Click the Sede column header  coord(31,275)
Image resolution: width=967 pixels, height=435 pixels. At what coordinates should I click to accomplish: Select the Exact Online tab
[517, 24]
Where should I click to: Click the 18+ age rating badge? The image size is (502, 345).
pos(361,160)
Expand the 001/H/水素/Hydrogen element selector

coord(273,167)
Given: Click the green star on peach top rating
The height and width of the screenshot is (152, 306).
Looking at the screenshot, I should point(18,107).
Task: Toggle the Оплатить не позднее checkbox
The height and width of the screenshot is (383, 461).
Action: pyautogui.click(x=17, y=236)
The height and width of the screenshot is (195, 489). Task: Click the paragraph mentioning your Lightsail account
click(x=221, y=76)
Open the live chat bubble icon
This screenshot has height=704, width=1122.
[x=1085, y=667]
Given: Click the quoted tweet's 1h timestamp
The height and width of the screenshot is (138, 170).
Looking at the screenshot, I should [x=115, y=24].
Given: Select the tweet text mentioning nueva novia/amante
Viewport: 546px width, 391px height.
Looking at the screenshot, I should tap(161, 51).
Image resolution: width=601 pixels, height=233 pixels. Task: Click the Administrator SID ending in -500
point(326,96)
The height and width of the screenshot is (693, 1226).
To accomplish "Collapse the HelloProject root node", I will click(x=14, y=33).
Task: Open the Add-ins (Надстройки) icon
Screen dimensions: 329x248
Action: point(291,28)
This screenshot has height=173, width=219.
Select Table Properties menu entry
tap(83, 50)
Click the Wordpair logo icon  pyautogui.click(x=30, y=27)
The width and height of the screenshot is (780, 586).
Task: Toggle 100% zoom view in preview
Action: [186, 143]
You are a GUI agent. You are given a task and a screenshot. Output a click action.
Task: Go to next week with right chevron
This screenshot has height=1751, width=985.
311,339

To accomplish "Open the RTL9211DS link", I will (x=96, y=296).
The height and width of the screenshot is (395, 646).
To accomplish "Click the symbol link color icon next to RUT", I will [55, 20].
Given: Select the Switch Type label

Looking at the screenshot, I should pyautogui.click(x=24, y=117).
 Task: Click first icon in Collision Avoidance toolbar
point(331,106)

● **What needs to be done**
A word-for-word transcription of the data above is required.

● **Your response**
Click the Sede column header  coord(31,275)
Image resolution: width=967 pixels, height=435 pixels. At what coordinates should I click to accomplish: Select the Exact Online tab
[517, 24]
Where should I click to: Click the 18+ age rating badge? The image size is (502, 345).
pos(361,160)
Expand the 001/H/水素/Hydrogen element selector

coord(273,167)
Given: Click the green star on peach top rating
The height and width of the screenshot is (152, 306).
Looking at the screenshot, I should point(18,107).
Task: Toggle the Оплатить не позднее checkbox
The height and width of the screenshot is (383, 461).
Action: pyautogui.click(x=17, y=236)
The height and width of the screenshot is (195, 489). Task: Click the paragraph mentioning your Lightsail account
click(x=221, y=76)
Open the live chat bubble icon
This screenshot has height=704, width=1122.
[x=1085, y=667]
Given: Click the quoted tweet's 1h timestamp
The height and width of the screenshot is (138, 170).
Looking at the screenshot, I should [x=115, y=24].
Given: Select the tweet text mentioning nueva novia/amante
Viewport: 546px width, 391px height.
Looking at the screenshot, I should tap(161, 51).
Image resolution: width=601 pixels, height=233 pixels. Task: Click the Administrator SID ending in -500
point(326,96)
The height and width of the screenshot is (693, 1226).
To accomplish "Collapse the HelloProject root node", I will click(x=14, y=33).
Task: Open the Add-ins (Надстройки) icon
Screen dimensions: 329x248
Action: point(291,28)
This screenshot has height=173, width=219.
Select Table Properties menu entry
tap(83, 50)
Click the Wordpair logo icon  pyautogui.click(x=30, y=27)
The width and height of the screenshot is (780, 586).
Task: Toggle 100% zoom view in preview
Action: [186, 143]
You are a GUI agent. You are given a task and a screenshot. Output a click action.
Task: Go to next week with right chevron
This screenshot has height=1751, width=985.
311,339

To accomplish "Open the RTL9211DS link", I will (x=96, y=296).
The height and width of the screenshot is (395, 646).
To accomplish "Click the symbol link color icon next to RUT", I will [55, 20].
Given: Select the Switch Type label

Looking at the screenshot, I should pyautogui.click(x=24, y=117).
 Task: Click first icon in Collision Avoidance toolbar
point(331,106)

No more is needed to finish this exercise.